**Given information**.
►

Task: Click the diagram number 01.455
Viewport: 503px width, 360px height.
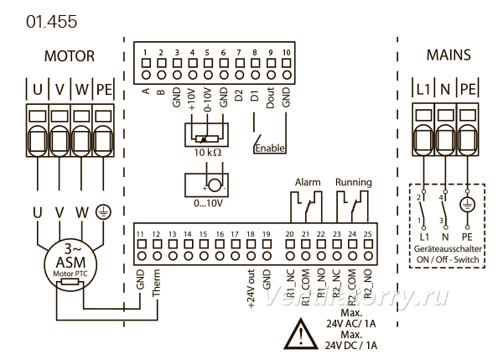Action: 52,22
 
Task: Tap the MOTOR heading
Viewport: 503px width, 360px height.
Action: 70,56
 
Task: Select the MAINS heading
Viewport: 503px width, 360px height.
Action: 449,55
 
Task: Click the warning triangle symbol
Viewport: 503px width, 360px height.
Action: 301,334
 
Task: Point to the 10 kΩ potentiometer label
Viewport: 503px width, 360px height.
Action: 208,153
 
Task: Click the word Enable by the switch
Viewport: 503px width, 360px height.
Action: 270,149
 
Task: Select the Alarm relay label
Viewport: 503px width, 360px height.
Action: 308,182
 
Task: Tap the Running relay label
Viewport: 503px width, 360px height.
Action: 354,182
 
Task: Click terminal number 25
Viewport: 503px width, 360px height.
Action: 368,234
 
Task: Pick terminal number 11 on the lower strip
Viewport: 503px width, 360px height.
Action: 140,234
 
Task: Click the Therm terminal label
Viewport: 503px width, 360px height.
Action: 156,283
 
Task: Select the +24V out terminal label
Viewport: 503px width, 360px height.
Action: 251,289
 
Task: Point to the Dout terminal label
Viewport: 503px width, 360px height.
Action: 271,97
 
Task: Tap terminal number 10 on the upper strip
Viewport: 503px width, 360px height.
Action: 286,52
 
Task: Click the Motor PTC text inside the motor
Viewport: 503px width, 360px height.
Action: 70,274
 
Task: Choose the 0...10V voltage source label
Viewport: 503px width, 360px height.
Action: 208,203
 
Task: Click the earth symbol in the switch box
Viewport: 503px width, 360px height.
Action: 468,205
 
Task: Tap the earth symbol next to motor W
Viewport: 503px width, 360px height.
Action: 103,212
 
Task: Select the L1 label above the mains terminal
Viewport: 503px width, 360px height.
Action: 423,89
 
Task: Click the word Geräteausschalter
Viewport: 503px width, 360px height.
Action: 448,249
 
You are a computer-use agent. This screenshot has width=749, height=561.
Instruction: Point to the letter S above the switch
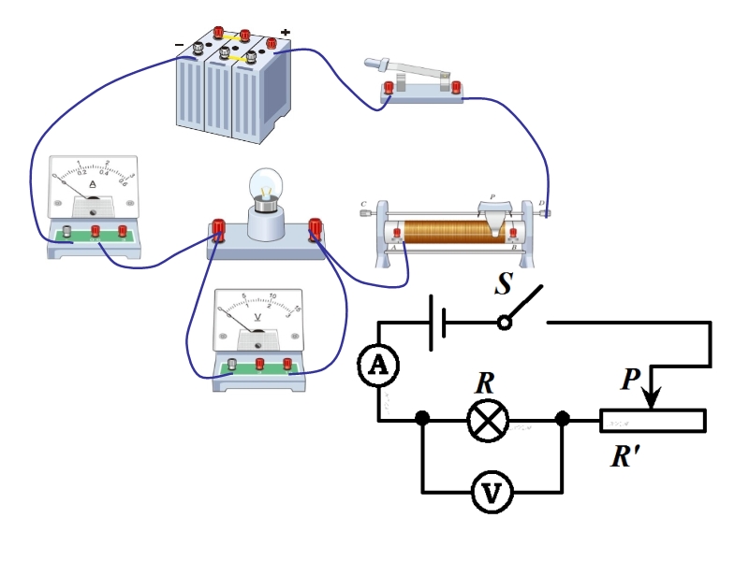[x=503, y=284]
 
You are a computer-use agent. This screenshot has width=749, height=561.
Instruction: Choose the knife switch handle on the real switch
[x=393, y=68]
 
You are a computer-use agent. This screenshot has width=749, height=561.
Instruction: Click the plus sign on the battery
[x=285, y=33]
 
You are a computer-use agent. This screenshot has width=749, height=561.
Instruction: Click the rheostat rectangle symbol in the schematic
[x=653, y=421]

◄

**Short problem**. Rewrite every one of the rows above with "label" switched to "caption", leaving everything else unchanged, and leave the pictures out.

**Result for this task**.
Task: Click the diagram number 01.455
Viewport: 503px width, 360px height.
Action: 52,22
 
Task: Tap the MOTOR heading
Viewport: 503px width, 360px height.
Action: 70,56
 
Task: Select the MAINS heading
Viewport: 503px width, 360px height.
Action: 449,55
 
Task: Click the warning triangle symbol
Viewport: 503px width, 360px height.
Action: 301,334
 
Task: Point to the 10 kΩ potentiometer caption
Viewport: 503px width, 360px height.
Action: 208,153
 
Task: Click the word Enable by the switch
Viewport: 503px width, 360px height.
Action: 270,149
 
Task: Select the Alarm relay caption
Viewport: 503px width, 360px height.
Action: 308,182
 
Task: Tap the Running relay caption
Viewport: 503px width, 360px height.
Action: 354,182
 
Task: Click terminal number 25
Viewport: 503px width, 360px height.
Action: 368,234
 
Task: Pick terminal number 11 on the lower strip
Viewport: 503px width, 360px height.
Action: 140,234
 
Task: Click the Therm terminal caption
Viewport: 503px width, 360px height.
Action: 156,283
 
Task: Select the +24V out terminal caption
Viewport: 503px width, 360px height.
Action: 251,289
 
Task: Point to the Dout terminal caption
Viewport: 503px width, 360px height.
Action: 271,97
 
Task: Tap terminal number 10 on the upper strip
Viewport: 503px width, 360px height.
Action: 286,52
 
Task: Click the Motor PTC text inside the motor
Viewport: 503px width, 360px height.
Action: 70,274
 
Task: Choose the 0...10V voltage source caption
Viewport: 503px width, 360px height.
Action: 208,203
 
Task: Click the earth symbol in the switch box
Viewport: 503px width, 360px height.
Action: 468,205
 
Task: Tap the earth symbol next to motor W
Viewport: 503px width, 360px height.
Action: 103,212
 
Task: Select the L1 caption above the mains terminal
Viewport: 503px width, 360px height.
Action: 423,89
 
Task: Click the word Geräteausschalter
Viewport: 503px width, 360px height.
Action: 448,249
 
You are a computer-use agent. This screenshot has width=749, height=561.
Instruction: Point to the letter S above the switch
[x=503, y=284]
 
You are a computer-use agent. This screenshot has width=749, height=561.
Instruction: Choose the knife switch handle on the real switch
[x=393, y=68]
 
You are a computer-use agent. This screenshot has width=749, height=561.
Instruction: Click the plus sign on the battery
[x=285, y=33]
 
You are a computer-use agent. This screenshot has width=749, height=561.
Instruction: Click the rheostat rectangle symbol in the schematic
[x=653, y=421]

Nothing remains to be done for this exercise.